In my experience, certain aspects increase risks when using go:

1\. go is buggier for Windows than Linux and FreeBSD, even though they are all
"first class" platforms in go.

2\. cgo is also buggier for Windows than Linux and FreeBSD. cgo is not go, as
Rob Pike said, so this is listed separately.

3\. 386 was buggier than x64, at least in go 1.2 to 1.3 on Windows.
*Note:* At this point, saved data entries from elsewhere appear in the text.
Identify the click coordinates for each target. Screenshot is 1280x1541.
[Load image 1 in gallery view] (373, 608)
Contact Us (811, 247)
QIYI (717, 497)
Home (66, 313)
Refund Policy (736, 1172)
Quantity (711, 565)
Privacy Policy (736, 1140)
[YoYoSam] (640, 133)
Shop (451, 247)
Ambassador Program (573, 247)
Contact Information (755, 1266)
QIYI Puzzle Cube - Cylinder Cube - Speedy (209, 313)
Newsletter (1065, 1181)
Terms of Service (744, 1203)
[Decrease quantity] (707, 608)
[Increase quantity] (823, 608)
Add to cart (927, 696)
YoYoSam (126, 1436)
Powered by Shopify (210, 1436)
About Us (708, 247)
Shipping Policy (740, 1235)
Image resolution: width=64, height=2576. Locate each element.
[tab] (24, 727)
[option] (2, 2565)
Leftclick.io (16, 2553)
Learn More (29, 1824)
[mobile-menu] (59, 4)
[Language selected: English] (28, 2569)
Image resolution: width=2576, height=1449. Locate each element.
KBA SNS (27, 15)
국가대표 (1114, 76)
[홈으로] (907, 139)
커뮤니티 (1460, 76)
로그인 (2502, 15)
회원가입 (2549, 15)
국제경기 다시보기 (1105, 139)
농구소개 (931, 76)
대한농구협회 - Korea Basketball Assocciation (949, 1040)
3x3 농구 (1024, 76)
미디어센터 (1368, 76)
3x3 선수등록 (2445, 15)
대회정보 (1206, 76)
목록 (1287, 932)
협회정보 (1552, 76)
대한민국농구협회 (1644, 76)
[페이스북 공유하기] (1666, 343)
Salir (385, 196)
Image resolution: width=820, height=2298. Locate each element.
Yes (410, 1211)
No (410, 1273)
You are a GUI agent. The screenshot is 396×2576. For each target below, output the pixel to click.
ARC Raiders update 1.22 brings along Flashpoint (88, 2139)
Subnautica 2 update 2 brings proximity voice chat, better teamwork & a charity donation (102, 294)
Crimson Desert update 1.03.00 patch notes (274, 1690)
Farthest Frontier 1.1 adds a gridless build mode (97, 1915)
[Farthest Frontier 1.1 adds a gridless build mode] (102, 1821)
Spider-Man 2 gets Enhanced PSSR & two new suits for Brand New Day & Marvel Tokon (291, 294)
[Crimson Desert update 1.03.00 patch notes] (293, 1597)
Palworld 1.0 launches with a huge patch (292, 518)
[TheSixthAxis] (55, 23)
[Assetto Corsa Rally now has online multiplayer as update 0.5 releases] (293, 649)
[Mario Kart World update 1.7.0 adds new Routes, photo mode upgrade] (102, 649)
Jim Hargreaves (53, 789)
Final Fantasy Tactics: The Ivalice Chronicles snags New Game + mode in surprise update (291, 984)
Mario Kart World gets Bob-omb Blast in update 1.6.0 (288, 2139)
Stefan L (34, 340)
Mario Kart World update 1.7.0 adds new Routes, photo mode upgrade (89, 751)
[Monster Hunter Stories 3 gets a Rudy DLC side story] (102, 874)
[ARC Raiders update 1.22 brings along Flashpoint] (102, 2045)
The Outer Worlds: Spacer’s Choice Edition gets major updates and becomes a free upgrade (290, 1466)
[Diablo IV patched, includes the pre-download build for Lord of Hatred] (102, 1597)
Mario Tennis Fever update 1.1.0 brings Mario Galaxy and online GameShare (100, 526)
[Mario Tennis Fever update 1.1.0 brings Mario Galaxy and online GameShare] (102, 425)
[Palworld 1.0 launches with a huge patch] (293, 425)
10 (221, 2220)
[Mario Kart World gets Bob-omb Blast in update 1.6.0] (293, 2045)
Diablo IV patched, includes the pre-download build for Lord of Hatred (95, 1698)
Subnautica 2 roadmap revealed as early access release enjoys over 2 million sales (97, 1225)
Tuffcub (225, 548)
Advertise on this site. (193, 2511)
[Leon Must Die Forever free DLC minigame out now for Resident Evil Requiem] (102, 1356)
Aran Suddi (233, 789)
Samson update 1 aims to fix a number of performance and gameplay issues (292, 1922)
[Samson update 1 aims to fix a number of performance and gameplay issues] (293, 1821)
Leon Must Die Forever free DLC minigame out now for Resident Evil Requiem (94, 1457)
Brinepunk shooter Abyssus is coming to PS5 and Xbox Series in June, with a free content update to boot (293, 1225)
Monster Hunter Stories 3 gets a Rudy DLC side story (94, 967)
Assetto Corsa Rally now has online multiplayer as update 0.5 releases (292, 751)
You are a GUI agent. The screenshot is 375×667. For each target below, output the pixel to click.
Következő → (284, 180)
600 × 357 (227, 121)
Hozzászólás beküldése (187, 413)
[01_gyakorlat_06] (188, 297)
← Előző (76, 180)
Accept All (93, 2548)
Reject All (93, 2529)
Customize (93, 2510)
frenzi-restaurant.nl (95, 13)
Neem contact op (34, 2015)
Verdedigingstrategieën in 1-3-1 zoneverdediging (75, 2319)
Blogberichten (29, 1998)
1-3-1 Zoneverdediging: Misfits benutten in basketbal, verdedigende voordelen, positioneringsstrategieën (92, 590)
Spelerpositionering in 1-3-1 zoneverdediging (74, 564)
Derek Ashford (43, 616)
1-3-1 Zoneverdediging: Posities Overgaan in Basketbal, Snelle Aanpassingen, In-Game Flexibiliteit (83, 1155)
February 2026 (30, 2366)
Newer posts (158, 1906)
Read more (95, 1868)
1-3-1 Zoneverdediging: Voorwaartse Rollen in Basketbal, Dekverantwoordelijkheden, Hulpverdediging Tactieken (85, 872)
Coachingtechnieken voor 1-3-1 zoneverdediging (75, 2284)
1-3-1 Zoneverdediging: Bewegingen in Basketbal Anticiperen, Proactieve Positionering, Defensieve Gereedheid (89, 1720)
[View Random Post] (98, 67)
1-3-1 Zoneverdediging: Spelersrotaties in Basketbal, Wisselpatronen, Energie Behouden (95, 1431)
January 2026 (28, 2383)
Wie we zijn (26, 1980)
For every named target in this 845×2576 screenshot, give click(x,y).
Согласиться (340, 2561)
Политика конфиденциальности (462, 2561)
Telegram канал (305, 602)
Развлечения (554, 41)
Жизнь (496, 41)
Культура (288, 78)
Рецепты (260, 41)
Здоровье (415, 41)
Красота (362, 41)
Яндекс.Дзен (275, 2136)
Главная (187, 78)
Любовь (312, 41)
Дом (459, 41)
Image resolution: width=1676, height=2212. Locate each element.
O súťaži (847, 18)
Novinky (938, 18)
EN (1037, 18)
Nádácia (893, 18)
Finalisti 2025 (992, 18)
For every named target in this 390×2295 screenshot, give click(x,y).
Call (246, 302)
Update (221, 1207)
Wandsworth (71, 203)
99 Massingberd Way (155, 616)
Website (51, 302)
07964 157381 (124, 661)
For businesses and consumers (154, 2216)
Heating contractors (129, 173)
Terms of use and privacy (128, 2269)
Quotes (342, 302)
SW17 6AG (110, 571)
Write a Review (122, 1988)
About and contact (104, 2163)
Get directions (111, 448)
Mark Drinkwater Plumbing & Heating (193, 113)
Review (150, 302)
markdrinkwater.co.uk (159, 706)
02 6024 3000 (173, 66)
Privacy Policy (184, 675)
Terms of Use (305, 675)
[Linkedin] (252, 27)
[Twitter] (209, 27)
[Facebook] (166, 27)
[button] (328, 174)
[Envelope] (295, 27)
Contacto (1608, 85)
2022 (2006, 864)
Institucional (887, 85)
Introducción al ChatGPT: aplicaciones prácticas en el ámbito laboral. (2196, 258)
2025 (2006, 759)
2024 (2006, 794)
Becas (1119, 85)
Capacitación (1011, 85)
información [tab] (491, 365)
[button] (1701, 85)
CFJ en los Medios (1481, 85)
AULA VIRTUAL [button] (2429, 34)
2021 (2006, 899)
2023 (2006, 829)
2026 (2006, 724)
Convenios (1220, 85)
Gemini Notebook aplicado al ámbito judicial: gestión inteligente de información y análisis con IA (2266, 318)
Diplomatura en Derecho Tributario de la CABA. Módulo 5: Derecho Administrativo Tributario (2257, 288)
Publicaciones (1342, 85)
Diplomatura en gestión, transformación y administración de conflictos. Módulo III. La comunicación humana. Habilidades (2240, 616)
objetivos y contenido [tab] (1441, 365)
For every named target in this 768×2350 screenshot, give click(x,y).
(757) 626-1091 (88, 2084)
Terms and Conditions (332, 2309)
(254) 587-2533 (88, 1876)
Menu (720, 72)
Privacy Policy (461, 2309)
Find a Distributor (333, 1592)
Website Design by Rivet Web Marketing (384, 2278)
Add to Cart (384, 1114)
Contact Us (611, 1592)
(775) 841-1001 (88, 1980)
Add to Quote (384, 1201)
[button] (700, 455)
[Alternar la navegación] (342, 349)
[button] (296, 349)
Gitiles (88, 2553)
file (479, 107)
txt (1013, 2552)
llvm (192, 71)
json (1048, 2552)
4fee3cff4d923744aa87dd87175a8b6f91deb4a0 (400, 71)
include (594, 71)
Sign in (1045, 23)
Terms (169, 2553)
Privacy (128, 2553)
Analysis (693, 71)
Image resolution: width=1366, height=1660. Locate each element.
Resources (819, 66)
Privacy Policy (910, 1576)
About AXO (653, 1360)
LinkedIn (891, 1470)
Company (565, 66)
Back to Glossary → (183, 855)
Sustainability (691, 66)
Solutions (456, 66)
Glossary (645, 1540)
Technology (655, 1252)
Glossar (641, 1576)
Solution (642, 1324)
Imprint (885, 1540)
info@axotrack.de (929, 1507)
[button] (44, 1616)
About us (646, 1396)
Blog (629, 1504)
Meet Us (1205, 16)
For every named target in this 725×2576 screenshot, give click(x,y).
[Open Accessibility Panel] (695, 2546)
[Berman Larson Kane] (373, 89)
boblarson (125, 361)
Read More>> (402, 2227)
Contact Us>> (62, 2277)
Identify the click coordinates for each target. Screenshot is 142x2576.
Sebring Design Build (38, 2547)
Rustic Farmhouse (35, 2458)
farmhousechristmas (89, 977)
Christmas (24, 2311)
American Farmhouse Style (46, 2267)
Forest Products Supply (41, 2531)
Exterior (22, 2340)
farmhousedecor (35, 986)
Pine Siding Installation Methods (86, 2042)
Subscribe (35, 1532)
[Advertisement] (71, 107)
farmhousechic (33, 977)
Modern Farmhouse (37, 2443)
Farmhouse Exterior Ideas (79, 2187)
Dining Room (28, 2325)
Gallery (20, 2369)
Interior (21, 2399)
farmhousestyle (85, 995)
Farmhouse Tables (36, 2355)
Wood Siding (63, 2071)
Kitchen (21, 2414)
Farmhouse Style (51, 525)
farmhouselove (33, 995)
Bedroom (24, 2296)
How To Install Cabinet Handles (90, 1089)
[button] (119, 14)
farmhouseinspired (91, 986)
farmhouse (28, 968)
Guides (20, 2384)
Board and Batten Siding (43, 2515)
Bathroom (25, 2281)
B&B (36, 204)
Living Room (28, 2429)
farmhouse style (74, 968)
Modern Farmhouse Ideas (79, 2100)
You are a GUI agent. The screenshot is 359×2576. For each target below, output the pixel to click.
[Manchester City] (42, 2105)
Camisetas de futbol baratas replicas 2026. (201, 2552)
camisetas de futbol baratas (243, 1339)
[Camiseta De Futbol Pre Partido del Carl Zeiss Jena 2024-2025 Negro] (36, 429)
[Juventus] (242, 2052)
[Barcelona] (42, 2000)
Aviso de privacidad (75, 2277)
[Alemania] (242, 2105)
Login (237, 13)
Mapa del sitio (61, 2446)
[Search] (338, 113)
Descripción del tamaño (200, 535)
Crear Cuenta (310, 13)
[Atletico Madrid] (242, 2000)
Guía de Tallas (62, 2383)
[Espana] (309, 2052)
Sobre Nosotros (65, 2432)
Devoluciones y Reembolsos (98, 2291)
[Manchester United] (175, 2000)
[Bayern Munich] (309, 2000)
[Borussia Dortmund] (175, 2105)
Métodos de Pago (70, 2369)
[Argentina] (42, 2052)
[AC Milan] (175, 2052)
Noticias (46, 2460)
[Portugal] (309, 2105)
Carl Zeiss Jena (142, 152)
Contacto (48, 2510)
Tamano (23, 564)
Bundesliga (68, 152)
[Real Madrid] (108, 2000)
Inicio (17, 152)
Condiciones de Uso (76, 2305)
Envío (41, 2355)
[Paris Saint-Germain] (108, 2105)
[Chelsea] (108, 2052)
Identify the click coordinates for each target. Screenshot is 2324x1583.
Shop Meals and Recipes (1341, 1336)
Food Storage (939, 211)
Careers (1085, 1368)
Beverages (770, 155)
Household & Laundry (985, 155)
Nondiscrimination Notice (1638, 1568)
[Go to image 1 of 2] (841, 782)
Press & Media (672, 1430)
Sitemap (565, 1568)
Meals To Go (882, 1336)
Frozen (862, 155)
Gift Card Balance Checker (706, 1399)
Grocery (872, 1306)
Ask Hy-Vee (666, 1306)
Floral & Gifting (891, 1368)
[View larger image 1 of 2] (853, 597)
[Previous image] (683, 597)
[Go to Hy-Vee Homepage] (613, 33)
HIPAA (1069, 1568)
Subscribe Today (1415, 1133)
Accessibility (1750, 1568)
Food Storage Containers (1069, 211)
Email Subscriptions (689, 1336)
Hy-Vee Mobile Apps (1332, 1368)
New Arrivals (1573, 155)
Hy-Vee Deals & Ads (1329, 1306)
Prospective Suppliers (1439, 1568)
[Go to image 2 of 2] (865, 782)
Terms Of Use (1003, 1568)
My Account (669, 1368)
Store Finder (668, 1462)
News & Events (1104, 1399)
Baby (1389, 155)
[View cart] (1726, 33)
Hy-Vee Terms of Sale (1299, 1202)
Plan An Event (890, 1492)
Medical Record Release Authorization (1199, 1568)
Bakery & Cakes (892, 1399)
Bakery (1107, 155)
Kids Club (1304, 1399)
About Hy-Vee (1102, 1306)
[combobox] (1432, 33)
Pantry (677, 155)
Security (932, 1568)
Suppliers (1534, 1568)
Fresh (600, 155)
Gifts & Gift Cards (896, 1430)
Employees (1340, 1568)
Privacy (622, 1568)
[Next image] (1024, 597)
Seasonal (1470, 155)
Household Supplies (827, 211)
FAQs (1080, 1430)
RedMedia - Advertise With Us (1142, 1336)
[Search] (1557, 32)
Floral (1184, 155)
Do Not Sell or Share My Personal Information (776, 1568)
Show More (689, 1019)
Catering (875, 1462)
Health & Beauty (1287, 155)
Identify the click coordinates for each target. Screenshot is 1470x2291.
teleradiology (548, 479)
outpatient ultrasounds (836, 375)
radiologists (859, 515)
I wish I
could ignore 386 and XP but I cannot.

So if a project includes all of the above aspects, well...it wasn't a good
outcome for me, so I ended up sticking with C and C++ on Windows for non-hobby
software.

However, I've been very happy with go 1.4.3 + cgo + x64 on FreeBSD 10 and will
probably update to go 1.6 or 1.7 within a year.

Regarding go on Windows, I'm hoping to see go-sqlite3 issue #272 resolved:
[https://github.com/mattn/go-sqlite3/issues/272](https://github.com/mattn/go-
sqlite3/issues/272)

And go issue #14397 cmd/link, runtime: panic "invalid spdelta" with
-ldflags="-linkmode internal"

And go issue #10776 cmd/link: windows cgo executables missing some DWARF
information

And go issue #12516 runtime: throw in linked c++ library causes app crash even
if caught, on windows platform

And so on...

I really love using go (with cgo) on non-Windows platforms, but I can't see
this combo being useful on Windows for mission critical projects for a while.
There's so much more to go than the language itself and switching gears to use
other languages that don't offer that is painful.

Maybe LXSS.sys will eventually make this irrelevant -- at least for companies
that migrate from older versions to Windows 10 or to a non-Windows OS.

------
verytrivial
(I went to high school with Dave. Hi, Dave! Signed, misc. Banyule Alumnus)